Let them chase neurotransmitters, for we have better things to do. Like ending forced treatment and stigma.

DSeid: you’re joking, right? Alzheimer’s is associated with gross neurological damage, its mental symptoms correlate strongly with the degree of neurological damage that can be detected, and there is simply no indication of psychological factors causing the condition.

AHunter3: does that matter? I don’t particularly care about the politics of mental health care. I do care that a very successful Big Lie has spread itself into the general consciousness and is maintaining itself because of irrational needs.

Politics is irrelevant. Truth is what matters.

AHunter, and would fully support your rally against forced treatment (with the rare exception of iminent danger to self or others)

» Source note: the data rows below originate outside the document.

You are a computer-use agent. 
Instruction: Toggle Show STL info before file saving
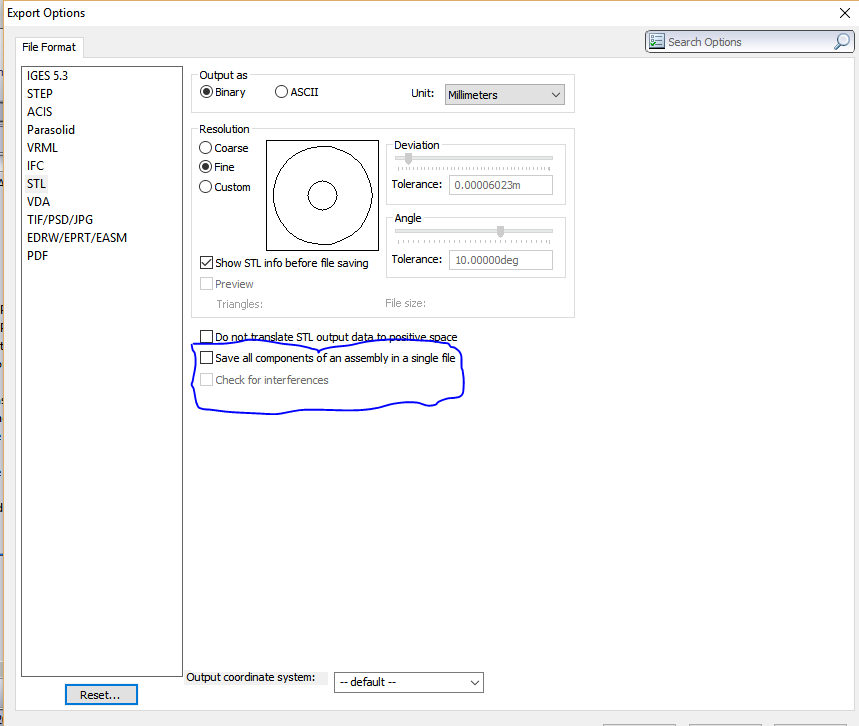pyautogui.click(x=207, y=263)
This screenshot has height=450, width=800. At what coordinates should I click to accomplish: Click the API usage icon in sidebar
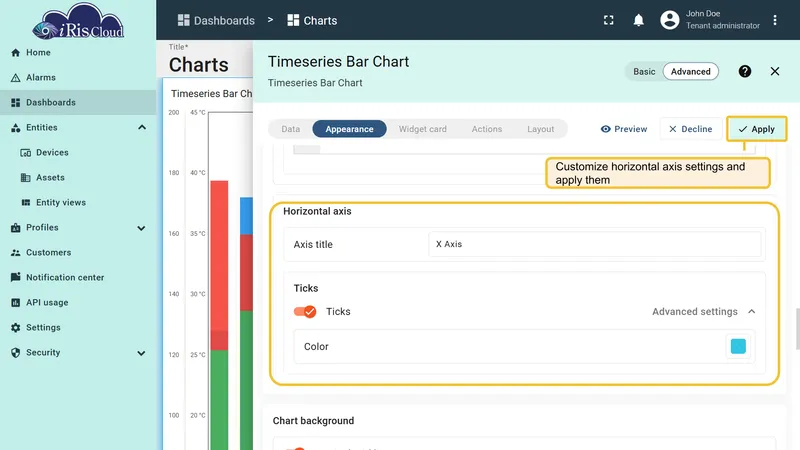point(15,303)
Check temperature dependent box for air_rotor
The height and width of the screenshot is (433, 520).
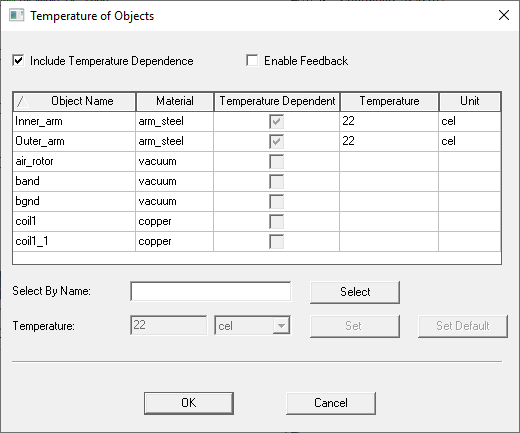(277, 162)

TVAA, Before the neuropathology was identified Alzheimers was a clinical diagnosis without a test, without a known cause, clinically seperated from otherdementias only clinically, no clear seperation between confusion and dementia, so on. Making the clinical descriptor alllowed for the study.

TVAA, there is sufficient political emotional and economic investment in the belief you call the Big Lie that as long as the available data can be arranged so as to support even a farfetched interpretation in support of it, it will continue to be be maintained quite well because of those irrational needs. But more power to you if you don’t mind the sensation of brick-wall impact against the top of your head, or the shoulder-wrenching jerk of lance caught in windmill blade.

Keep in mind that even if you get a research budget, the procedural form of scientific inquiry is simply not geared towards proving the nonexistence of anything. You’re pretty much stuck with controlling for it as an explanatory variable and attempting to show that in every case its explanatory power goes to zero if you control for other factors that can explain and predict behavior.

DSeid, a reasonable legislative clause ought to be able to provide for the emergency administration of mind-disabling medication whenever anyone is an immediate danger to self or others without needing to reference mental illness one way or the other, right?

Alzheimer’s had a well-defined progression of mental degeneration, usually occurred only in individuals of a certain age, and was sufficiently distinguishable to be given a specific name.

I’ve seen the differences between the brains of people who died with advanced Alzheimer’s and normal brains. It’s clearly visible to the naked eye.